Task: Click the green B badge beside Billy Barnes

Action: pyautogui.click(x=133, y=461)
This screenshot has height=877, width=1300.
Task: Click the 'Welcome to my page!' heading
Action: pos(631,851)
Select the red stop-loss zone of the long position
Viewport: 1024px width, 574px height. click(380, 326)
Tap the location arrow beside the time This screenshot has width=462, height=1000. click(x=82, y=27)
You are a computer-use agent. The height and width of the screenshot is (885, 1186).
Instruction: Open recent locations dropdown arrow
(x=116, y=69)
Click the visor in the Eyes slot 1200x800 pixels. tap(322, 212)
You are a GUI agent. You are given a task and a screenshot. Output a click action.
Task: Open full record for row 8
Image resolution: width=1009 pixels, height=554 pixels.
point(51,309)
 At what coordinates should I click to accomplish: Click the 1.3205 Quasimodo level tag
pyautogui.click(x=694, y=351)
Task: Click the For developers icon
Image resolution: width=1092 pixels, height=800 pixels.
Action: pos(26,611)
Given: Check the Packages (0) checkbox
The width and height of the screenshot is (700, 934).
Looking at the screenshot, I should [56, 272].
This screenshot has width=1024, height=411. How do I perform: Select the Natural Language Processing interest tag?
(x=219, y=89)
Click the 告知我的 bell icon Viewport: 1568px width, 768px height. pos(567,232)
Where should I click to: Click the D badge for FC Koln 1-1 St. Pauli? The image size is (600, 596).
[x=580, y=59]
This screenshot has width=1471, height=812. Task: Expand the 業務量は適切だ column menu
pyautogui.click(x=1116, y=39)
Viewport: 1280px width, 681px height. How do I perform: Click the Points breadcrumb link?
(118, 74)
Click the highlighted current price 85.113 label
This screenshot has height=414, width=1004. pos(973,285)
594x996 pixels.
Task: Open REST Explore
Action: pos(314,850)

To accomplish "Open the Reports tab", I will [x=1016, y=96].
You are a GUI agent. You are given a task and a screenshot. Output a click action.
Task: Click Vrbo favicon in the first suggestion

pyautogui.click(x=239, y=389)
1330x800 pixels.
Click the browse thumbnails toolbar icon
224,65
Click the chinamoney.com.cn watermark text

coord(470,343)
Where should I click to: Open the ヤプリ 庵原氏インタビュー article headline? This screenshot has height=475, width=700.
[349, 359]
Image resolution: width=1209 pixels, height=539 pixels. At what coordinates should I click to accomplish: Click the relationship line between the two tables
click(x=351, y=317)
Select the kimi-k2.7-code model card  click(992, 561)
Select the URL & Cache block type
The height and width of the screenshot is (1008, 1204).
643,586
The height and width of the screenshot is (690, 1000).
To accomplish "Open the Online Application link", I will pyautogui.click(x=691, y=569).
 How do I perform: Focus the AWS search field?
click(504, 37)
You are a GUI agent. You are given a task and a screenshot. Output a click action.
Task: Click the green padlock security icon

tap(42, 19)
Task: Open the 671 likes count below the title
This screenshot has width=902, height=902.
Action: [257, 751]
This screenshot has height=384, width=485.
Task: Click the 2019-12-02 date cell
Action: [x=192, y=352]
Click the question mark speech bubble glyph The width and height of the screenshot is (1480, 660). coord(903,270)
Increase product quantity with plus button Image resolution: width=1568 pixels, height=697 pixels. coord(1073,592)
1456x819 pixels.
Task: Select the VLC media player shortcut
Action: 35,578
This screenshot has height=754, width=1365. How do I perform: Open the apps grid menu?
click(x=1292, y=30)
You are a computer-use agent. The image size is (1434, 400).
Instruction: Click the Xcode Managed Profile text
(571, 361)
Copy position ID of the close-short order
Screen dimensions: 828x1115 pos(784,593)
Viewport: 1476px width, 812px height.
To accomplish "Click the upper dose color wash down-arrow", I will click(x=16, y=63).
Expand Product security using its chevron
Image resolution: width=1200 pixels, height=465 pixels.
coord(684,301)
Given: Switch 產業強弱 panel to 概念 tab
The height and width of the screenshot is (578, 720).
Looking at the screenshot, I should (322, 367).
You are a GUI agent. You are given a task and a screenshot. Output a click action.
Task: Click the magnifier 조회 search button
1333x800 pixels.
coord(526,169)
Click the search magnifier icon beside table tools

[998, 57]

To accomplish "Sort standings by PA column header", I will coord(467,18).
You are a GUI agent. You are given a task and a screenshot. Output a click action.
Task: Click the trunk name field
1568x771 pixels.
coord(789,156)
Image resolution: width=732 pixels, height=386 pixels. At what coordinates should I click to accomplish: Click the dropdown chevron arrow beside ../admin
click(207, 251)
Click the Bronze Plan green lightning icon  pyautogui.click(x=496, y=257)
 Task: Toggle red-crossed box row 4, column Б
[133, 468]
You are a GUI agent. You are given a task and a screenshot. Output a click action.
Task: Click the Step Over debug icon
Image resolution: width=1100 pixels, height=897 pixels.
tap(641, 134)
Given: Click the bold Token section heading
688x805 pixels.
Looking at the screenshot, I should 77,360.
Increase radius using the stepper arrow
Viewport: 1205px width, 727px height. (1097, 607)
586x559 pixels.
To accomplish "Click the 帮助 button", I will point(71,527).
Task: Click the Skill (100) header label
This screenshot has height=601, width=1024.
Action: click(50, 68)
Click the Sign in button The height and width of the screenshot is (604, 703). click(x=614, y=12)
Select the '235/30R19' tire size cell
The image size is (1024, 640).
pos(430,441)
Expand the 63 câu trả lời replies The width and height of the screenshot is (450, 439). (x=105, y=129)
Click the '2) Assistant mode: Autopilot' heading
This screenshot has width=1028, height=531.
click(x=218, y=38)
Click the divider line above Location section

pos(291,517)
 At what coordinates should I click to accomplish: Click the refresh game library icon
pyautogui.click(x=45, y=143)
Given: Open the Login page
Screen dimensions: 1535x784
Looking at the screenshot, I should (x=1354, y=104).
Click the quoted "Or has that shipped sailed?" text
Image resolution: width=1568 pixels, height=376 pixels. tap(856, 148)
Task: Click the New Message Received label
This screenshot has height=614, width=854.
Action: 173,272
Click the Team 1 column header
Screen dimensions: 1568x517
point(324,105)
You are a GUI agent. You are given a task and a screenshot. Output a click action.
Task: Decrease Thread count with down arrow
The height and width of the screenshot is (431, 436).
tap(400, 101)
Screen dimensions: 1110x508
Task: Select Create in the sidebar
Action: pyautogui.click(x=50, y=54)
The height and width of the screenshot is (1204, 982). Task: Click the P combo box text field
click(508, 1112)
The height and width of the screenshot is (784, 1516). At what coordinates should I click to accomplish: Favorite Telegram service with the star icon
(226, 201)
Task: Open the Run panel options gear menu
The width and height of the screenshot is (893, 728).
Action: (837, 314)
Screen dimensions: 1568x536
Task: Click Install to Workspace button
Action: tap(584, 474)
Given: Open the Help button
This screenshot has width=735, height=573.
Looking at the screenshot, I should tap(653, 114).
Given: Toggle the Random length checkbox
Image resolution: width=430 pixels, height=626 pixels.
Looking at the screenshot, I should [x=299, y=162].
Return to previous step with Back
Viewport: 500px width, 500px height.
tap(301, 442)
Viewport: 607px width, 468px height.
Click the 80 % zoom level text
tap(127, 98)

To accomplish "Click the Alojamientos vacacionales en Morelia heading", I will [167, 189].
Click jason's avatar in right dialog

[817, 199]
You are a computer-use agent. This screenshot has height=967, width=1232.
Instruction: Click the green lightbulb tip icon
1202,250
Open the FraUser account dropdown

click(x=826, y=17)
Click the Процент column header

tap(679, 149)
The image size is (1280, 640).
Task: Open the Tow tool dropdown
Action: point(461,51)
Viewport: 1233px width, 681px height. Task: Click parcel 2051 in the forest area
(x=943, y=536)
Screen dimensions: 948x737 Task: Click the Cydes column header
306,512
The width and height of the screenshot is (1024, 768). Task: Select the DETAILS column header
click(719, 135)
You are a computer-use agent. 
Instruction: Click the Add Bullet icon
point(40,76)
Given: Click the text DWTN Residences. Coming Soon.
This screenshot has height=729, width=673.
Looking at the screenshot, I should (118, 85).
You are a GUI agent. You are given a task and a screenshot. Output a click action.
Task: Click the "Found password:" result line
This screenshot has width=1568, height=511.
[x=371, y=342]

- Work instructions -
From the line containing "Open the FraUser account dropdown" to the last line of the material, please quote every line exactly and only those.

- Your response -
Open the FraUser account dropdown

click(x=826, y=17)
Click the Процент column header

tap(679, 149)
The image size is (1280, 640).
Task: Open the Tow tool dropdown
Action: point(461,51)
Viewport: 1233px width, 681px height. Task: Click parcel 2051 in the forest area
(x=943, y=536)
Screen dimensions: 948x737 Task: Click the Cydes column header
306,512
The width and height of the screenshot is (1024, 768). Task: Select the DETAILS column header
click(719, 135)
You are a computer-use agent. 
Instruction: Click the Add Bullet icon
point(40,76)
Given: Click the text DWTN Residences. Coming Soon.
This screenshot has height=729, width=673.
Looking at the screenshot, I should (118, 85).
You are a GUI agent. You are given a task and a screenshot. Output a click action.
Task: Click the "Found password:" result line
This screenshot has width=1568, height=511.
[x=371, y=342]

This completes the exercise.